1.1. Things to know
• In its plural sense, it refers to the data itself or to some numerical computations derived from a set of data that are systematically collected and analyzed. • In its singular sense, it refers to the scientific discipline consisting of the theory and methods for processing collections of quantitative and qualitative data useful when making decisions in the face of uncertainty.
Statistics as a science is basically concerned with the understanding of some structures in a data set. As such, statisticians are involved with methods of data collection, data organization, and analyses as well as interpretation of the results.
However, uncovering patterns embedded under the backdrop of uncertainty involves not just science but also art.
• describe or characterize persons, objects, situations, and some phenomena with some reliability; • make assessments and comparisons in an objective manner; • make evidence-based decisions.
Some Applications of Statistics • Determining the level of patient’s satisfaction on the nursing care administered by student nurses at Central Mindanao University. • Determining the distribution of the number of text messages sent per day of CMU students enrolled in Statistics subjects. • Comparing the exam results in Statistics of the different CMU colleges. • Relationship of faculty status and work commitment. • Prediction of the number of CMU students for the next school year 2016-2017.
Major Categories of Statistics
Descriptive Statistics – methods concerned with collecting, describing, and analyzing a set of data without drawing conclusions (or inferences) beyond the data.
Inferential Satistics – methods concerned with the analysis of a subset of data leading to predictions or inferences about the entire set of data, that is, to generalize results beyond the data collected provided that the data collected is a part (sample) of a large set of items (population).
Examples of Descriptive Statistics • Total number of CMU students that are university scholar. • The CMU registrar cited statistics showing an increase number of CMU students during the past five years.
Example of Inferential Statistics • A new milk formulation designed to improve the psychomotor of infants was tested on randomly selected infants. Based on the results, it was concluded that the new milk formulation is effective in improving the psychomotor development of infants.
Key Definitions
Universe – is the set of all entities under study, that is, the collection of things or observational units under study.
Variable – is a characteristic observed or measured on every unit of the universe.
Population - is the set of all possible values of the variable.

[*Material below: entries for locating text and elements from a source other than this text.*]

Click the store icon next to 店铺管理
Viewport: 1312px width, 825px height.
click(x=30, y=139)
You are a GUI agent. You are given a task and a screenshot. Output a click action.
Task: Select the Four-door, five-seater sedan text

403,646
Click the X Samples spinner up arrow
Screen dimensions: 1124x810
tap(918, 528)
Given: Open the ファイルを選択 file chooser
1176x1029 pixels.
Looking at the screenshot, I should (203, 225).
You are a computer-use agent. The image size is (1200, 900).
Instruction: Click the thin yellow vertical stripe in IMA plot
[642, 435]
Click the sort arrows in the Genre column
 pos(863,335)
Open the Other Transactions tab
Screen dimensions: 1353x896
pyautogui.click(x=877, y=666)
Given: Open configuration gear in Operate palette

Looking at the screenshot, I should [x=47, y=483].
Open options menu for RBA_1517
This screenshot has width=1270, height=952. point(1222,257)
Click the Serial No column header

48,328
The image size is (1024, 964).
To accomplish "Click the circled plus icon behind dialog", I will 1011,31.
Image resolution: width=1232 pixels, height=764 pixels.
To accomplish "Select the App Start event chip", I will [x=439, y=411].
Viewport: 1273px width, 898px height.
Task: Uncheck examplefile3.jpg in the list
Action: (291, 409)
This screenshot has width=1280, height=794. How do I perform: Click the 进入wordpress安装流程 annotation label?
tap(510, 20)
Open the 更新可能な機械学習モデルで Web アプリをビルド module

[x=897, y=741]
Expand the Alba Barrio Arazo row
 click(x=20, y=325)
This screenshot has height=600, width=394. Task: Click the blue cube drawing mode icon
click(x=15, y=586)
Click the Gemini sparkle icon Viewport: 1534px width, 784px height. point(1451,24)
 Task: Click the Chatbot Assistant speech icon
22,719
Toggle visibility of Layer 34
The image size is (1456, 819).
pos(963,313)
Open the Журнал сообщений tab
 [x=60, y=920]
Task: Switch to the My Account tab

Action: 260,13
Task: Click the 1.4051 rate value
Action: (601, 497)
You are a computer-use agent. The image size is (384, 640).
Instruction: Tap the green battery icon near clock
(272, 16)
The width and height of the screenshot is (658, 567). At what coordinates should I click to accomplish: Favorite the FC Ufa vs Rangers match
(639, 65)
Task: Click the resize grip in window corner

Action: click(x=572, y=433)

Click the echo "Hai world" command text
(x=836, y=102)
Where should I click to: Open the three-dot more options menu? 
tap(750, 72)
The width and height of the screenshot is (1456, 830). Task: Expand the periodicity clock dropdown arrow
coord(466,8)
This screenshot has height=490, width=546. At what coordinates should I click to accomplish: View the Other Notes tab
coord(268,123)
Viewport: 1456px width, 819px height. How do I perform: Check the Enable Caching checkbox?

Sample – is a subset of the population.
Parameters – are numerical measures that describe the population or universe of interest.
Statistics – are numerical measures of a sample.
Frame – a listing of all the elements in a population.
Census – the process in which information is gathered for all units in the population.
Sample survey or sampling – the process in which information obtained is only a part of the population.
“A statistic is to a sample as a parameter is to a population”.
Qualitative variables – These are variables that yield observations by which individuals can be categorized according to some characteristic or quality.
e.g., gender, marital status and blood type; they are expressed in categories
Are expressed in categories.
Quantitative variables – These are variables that yield observations that can be measured.
Constant – This is a variable or a variable that only assumes one value.
Data collected on particular variables are classified as either qualitative or quantitative. Qualitative data (e.g., gender, marital status and blood type), are data obtained on particular variables that are usually expressed in categories. Quantitative data are expressed in numbers (e.g., weight, height, systolic blood pressure and body mass index); data collected in these cases are measured and counted.
Quantitative data is either classified as discrete or continuous data.
• Discrete data – This refers to any data that can be counted, e.g., number of patients in a hospital, number of students who obtained 1.0 grade in Math 15 and Math 34. These data assume only a countable number of values.
• Continuous data – This refers to any data that can be measured, e.g., systolic blood pressure, weight and height. These data result from infinitely many possible values that can be associated with points on a continuous scale in such a way that there are no gaps or interruptions.
Note: Arithmetical operations for quantitative data have some physical interpretation. Some variables may take numerical values, but it does not make the variable quantitative, e.g., sum of two zip codes or the difference of your cellular phone number to your seatmate. Thus, the arithmetic operations of the above examples do not make sense. The issue is whether performing arithmetical operations on these data would make any sense. The figure in the next page illustrates the classification of data collected on particular variables.
Identity – the property that enables a person to distinguish one number from the other. They are recognized by the shapes of the way they are written.
Order – the property that numbers of observations are arranged in
a sequence. For any integers \(A, B,\)
we can determine whether \(A>B\),
\(A=B\), or \(B<A\).
Addititvity – the property that allows us to add two or more numbers. For any real numbers \(A, B, C\), and \(D\), because of the equality of scale, we can determine if \(A-B=C-D, A-B>C-D.\)
Absolute zero property means that there is a level at which there is nothing of the characteristic being measured.
• Nominal scale – the lowest level of measurement and is most often used with variables that are qualitative in nature, rather than quantitative.
- Examples: gender, eye color, smoking status and nationality.
• Ordinal scale – data in this case possesses the property of identity and order.
• Interval scale – Data in this level possesses the properties of identity, order and additivity but do not have the absolute zero property.
• Ratio scale – Data at this level possesses the properties of identity, order, equality of scale and absolute zero. - Examples: weight and height of persons.